Ausgewählter Text:
......

2. Rundbrief aus Uganda von Michael Stadler

Ich habe euch erzählt, dass ich in den letzten Ferien in Zigoti gearbeitet habe. Dort gibt es zwei Schulen für beeinträchtigte Kinder. Zwar hat auch diese Schule Ferien, aber in der Ferienzeit werden in der Schule, die gleichzeitig auch ein kleines Therapiezentrum für Physiotherapie und Krankengymnastik ist, Therapien für Kinder aus der Umgebung angeboten. Dort habe ich eine Menge über verschiedene Therapiemöglichkeiten mit einfachsten Hilfsmitteln gelernt. Die kann ich auch bei den Kindern der Truusanne Schule anwenden.

Leider habe ich mir in der Zeit in Zigoti einen Magenvirus eingefangen, weswegen ich eine von den drei Wochen Aufenthalt fast nur gelegen oder auf dem Klo verbracht habe. Welche Ironie, dass ich momentan eine Verstopfung habe. Ich habe zwar in dem Haus der Therapeuten gewohnt, aber richtigen Anschluss zu ihnen habe ich nicht gefunden. Wenn es Gespräche gab, dann eigentlich nur über die Therapien oder über die Arbeit. Das war sehr schade, denn ich hatte mich schon sehr auf neue Begegnungen außerhalb von Ococia gefreut.

......

Einträge im Datensatz:
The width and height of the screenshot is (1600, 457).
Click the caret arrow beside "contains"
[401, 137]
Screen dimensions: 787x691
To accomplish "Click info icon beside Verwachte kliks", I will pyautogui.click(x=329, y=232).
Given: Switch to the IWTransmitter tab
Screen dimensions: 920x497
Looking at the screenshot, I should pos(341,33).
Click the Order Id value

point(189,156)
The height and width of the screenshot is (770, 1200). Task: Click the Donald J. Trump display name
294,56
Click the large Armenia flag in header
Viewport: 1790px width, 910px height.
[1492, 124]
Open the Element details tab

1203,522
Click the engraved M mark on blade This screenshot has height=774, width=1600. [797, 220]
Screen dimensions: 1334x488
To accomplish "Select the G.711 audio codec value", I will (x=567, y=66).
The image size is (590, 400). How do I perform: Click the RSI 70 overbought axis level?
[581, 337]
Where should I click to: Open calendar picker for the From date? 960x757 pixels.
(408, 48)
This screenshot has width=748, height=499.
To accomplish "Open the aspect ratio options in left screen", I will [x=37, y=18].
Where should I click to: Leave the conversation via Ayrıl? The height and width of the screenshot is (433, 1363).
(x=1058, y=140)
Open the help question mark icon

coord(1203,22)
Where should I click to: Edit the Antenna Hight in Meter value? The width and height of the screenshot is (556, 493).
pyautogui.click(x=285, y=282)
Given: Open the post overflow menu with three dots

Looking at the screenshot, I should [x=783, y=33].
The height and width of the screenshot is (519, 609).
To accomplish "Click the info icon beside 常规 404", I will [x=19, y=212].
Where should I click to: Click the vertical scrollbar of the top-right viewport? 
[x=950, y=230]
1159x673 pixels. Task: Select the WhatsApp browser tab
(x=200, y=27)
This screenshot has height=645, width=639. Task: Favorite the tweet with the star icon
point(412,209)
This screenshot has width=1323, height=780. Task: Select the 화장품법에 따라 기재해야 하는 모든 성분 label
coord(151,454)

......

Arbeitsanweisung 1: Wie viele Wochen dauerte der Aufenthalt in Zigoti laut dem Rundbrief aus Uganda?
Arbeitsanweisung 2: Tippen Sie aus dem Rundbrief aus Uganda den Abschnitt ab, der mit den Worten "Ich habe euch" anfängt und mit "Truusanne Schule anwenden." aufhört.
Arbeitsanweisung 3: Schreiben Sie den Rundbrief aus Uganda im Anschluss an seinen letzten Satz weiter.

Antwortfeld 1: Drei Wochen.

Antwortfeld 2:
Ich habe euch erzählt, dass ich in den letzten Ferien in Zigoti gearbeitet habe. Dort gibt es zwei Schulen für beeinträchtigte Kinder. Zwar hat auch diese Schule Ferien, aber in der Ferienzeit werden in der Schule, die gleichzeitig auch ein kleines Therapiezentrum für Physiotherapie und Krankengymnastik ist, Therapien für Kinder aus der Umgebung angeboten. Dort habe ich eine Menge über verschiedene Therapiemöglichkeiten mit einfachsten Hilfsmitteln gelernt. Die kann ich auch bei den Kindern der Truusanne Schule anwenden.

Antwortfeld 3:
In dem Projekt („A Chance for Children“ www.kinderneinechance.at) haben noch zwei andere Freiwillige aus Österreich gearbeitet. Da wir uns erst recht spät über den Weg gelaufen sind, weil es zwei Schul- und ein extra Verwaltungsgebäude gibt, gab es „nur“ zwei abendliche Treffen, mit Pizza backen und Essen gehen. Seitdem haben wir uns noch ein paar Mal getroffen und sehr schöne, lustige und witzige Zeit miteinander verbracht. (Danke an Johanna und Katja. Hoffentlich sieht man sich mal wieder in Österreich, in Deutschland oder ganz woanders.)
Leider habe ich auf den Weg von Zigoti zurück nach Ococia mein Handy im Taxi liegen lassen, deswegen gibt es leider keine Fotos aus Zigoti. Dafür ein schickes olles Landschaftsbild: Teeplantage mit Baum.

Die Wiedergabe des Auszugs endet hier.